* [REQUIRED WORK] The lines to copy are those in the listing that hold the word "Screen".

* [GIVEN DATA]

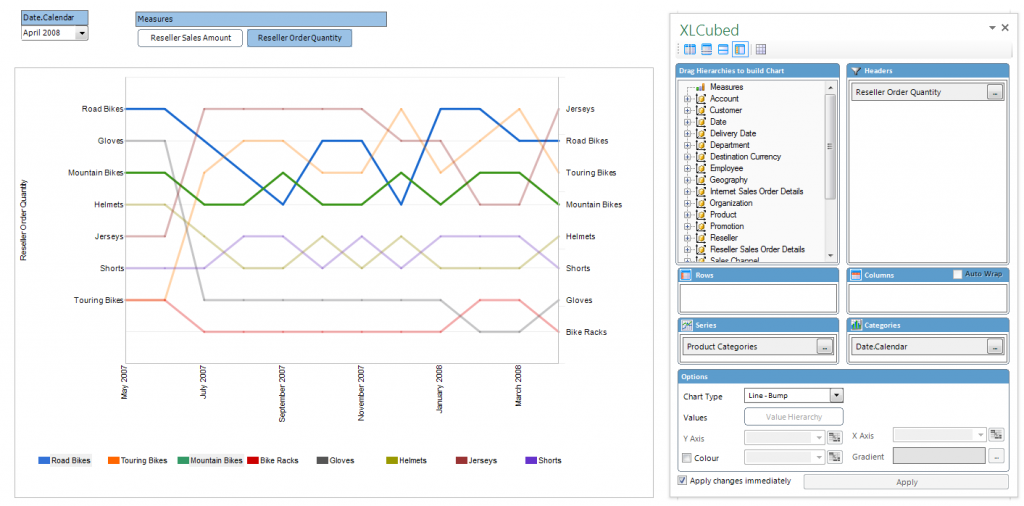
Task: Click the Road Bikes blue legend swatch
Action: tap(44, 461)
* * *
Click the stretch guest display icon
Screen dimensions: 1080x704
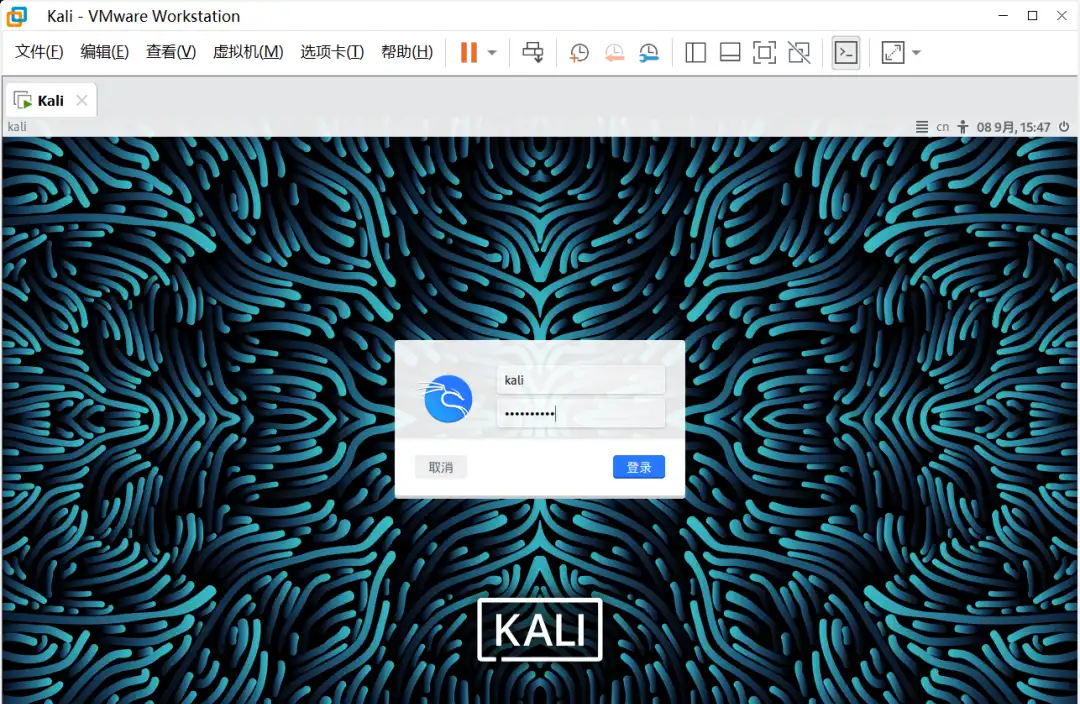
...
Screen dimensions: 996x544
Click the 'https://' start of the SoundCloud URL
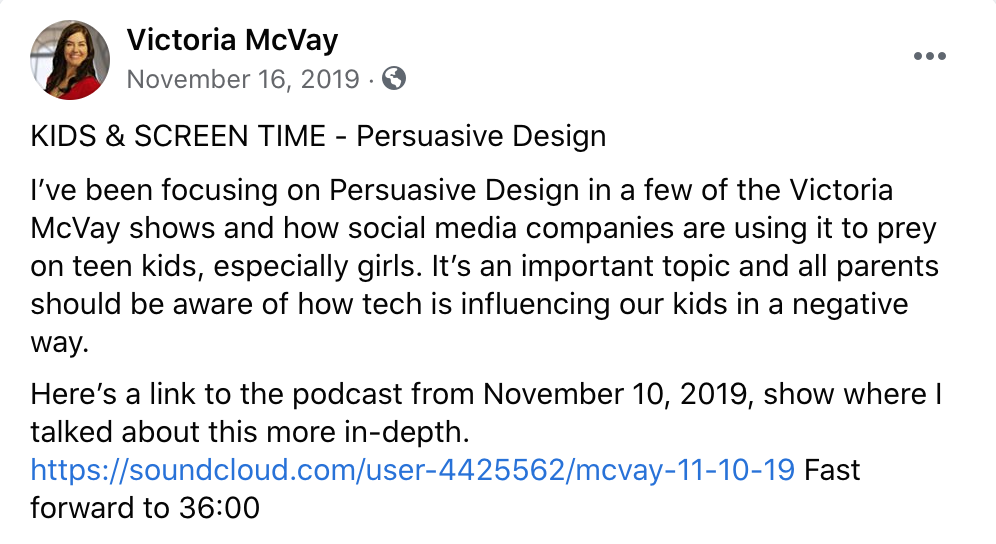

* [YOUR RESPONSE]
Screen dimensions: 1080x704
Screen dimensions: 996x544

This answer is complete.